Records for finding displayed items
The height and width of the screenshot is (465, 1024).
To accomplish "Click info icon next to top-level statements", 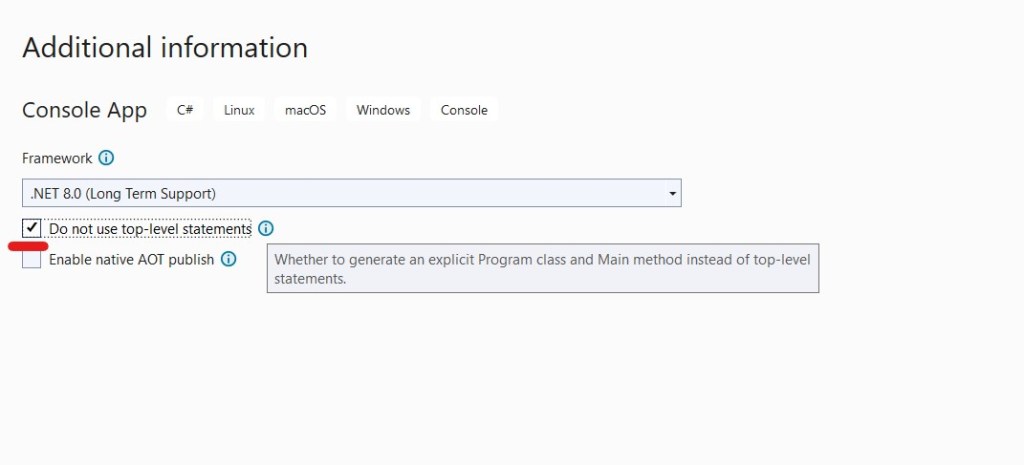I will [x=265, y=229].
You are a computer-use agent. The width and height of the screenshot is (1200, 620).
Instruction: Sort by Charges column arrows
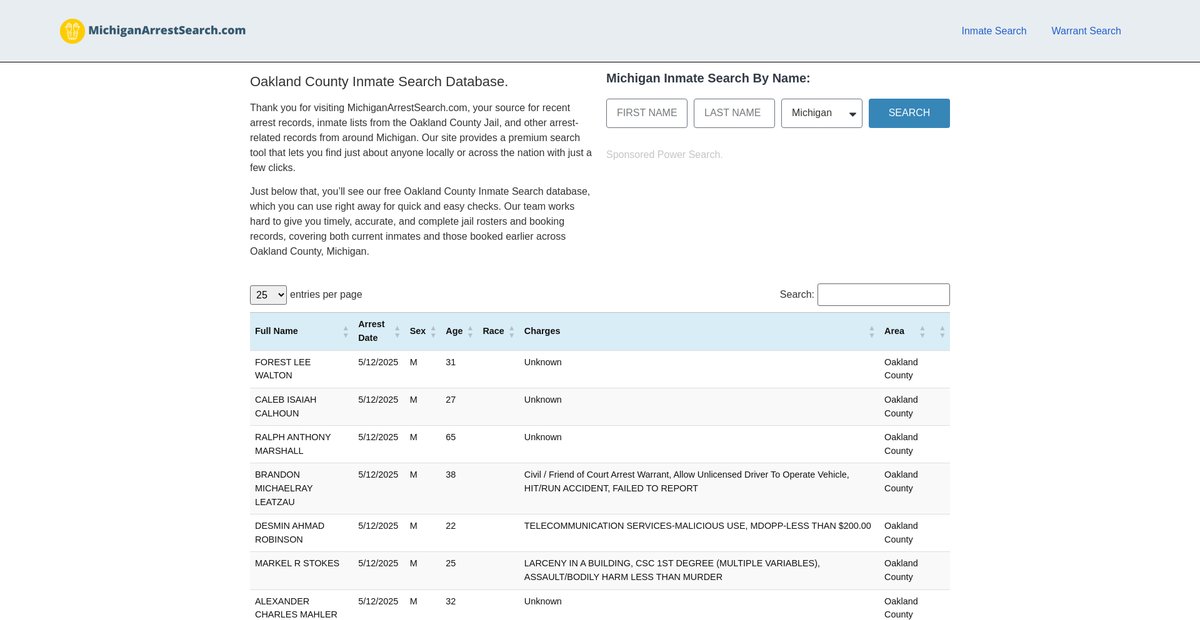point(872,331)
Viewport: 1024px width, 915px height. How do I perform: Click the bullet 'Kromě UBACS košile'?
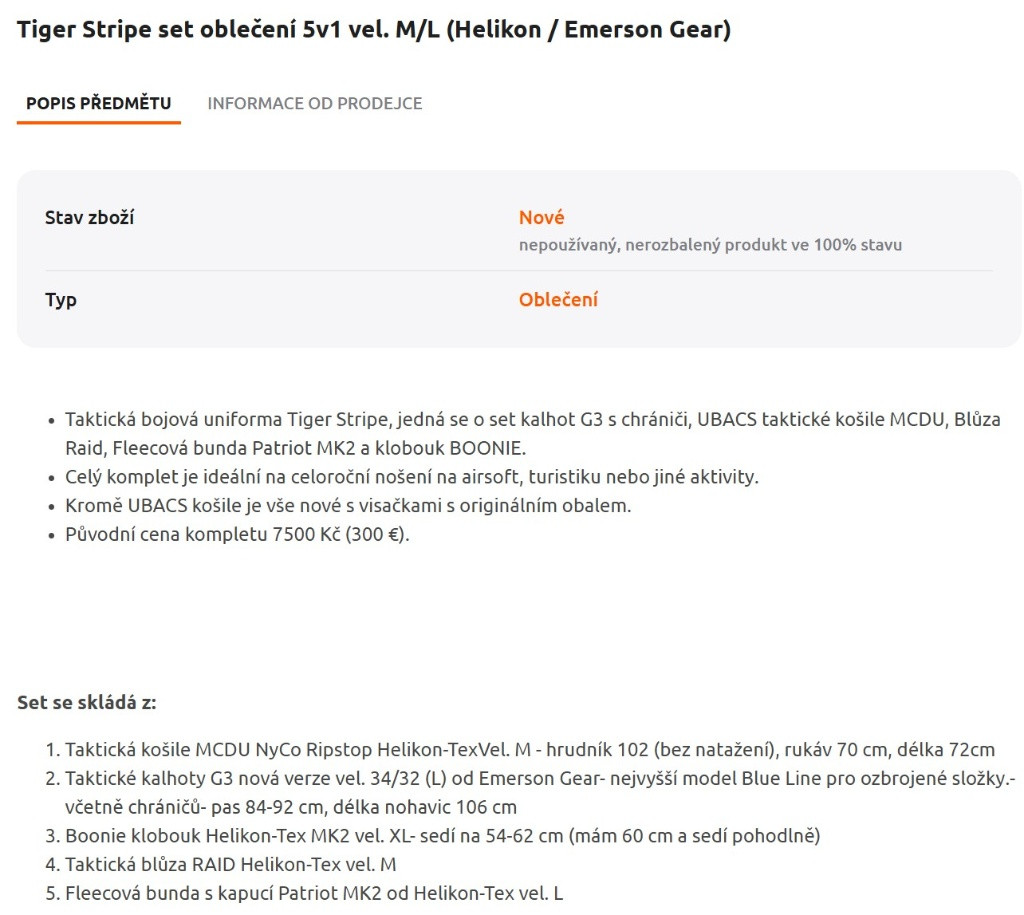(x=348, y=505)
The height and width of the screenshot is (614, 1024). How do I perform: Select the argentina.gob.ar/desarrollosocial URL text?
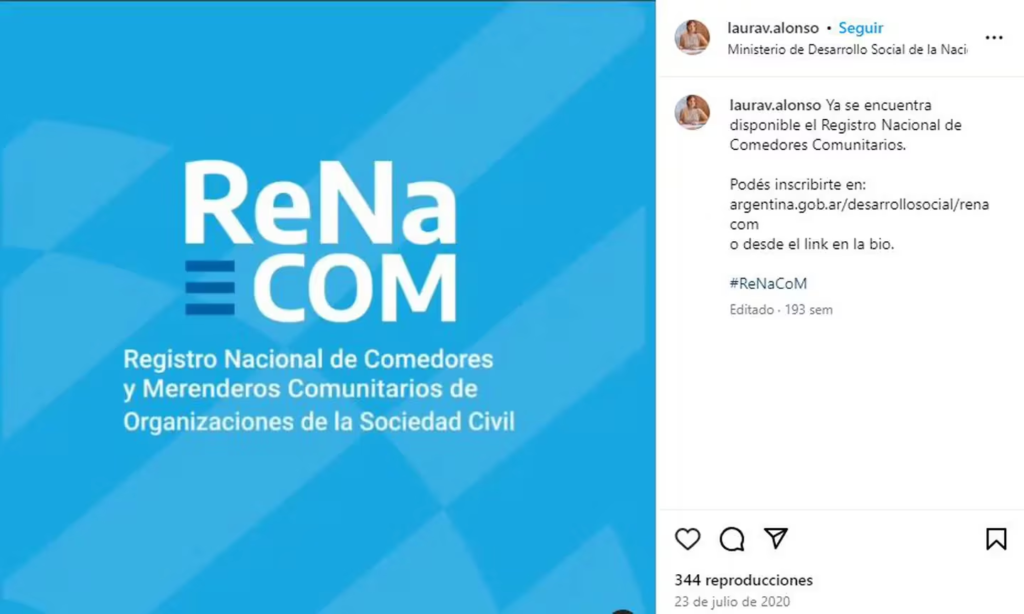859,214
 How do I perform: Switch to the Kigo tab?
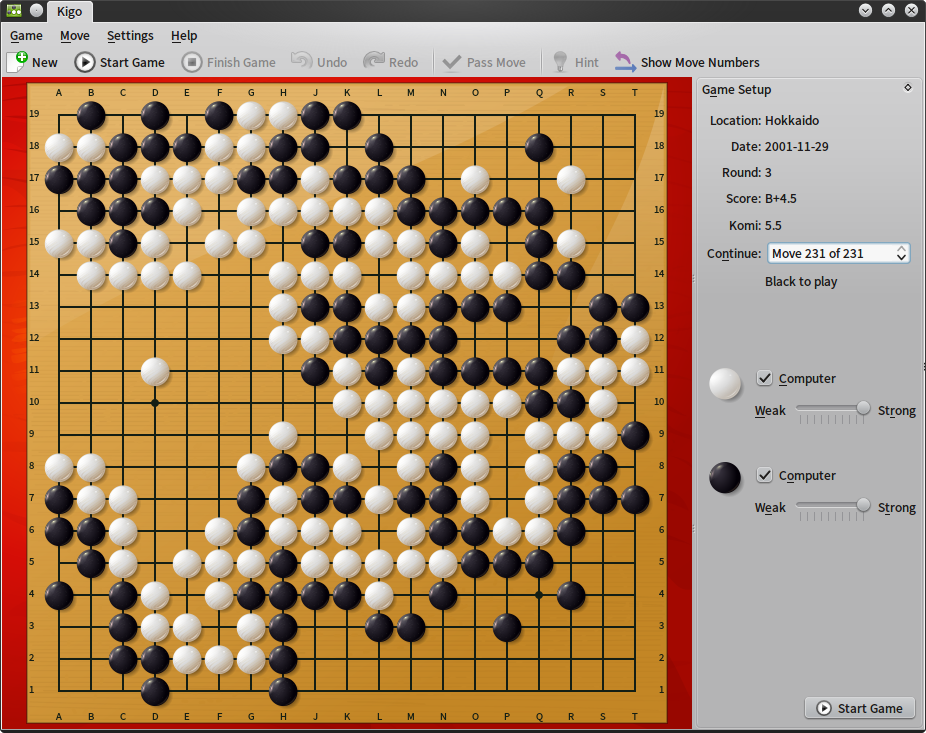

— What needs to be done —
Across the stretch of the listing from the line containing "The height and width of the screenshot is (614, 1024)." through its end, swap "URL text" for "link text" and leave everything else as it is. Reproduce only those lines, leaving out the pictures.

— The response —
The height and width of the screenshot is (614, 1024). How do I perform: Select the argentina.gob.ar/desarrollosocial link text?
859,214
 How do I perform: Switch to the Kigo tab?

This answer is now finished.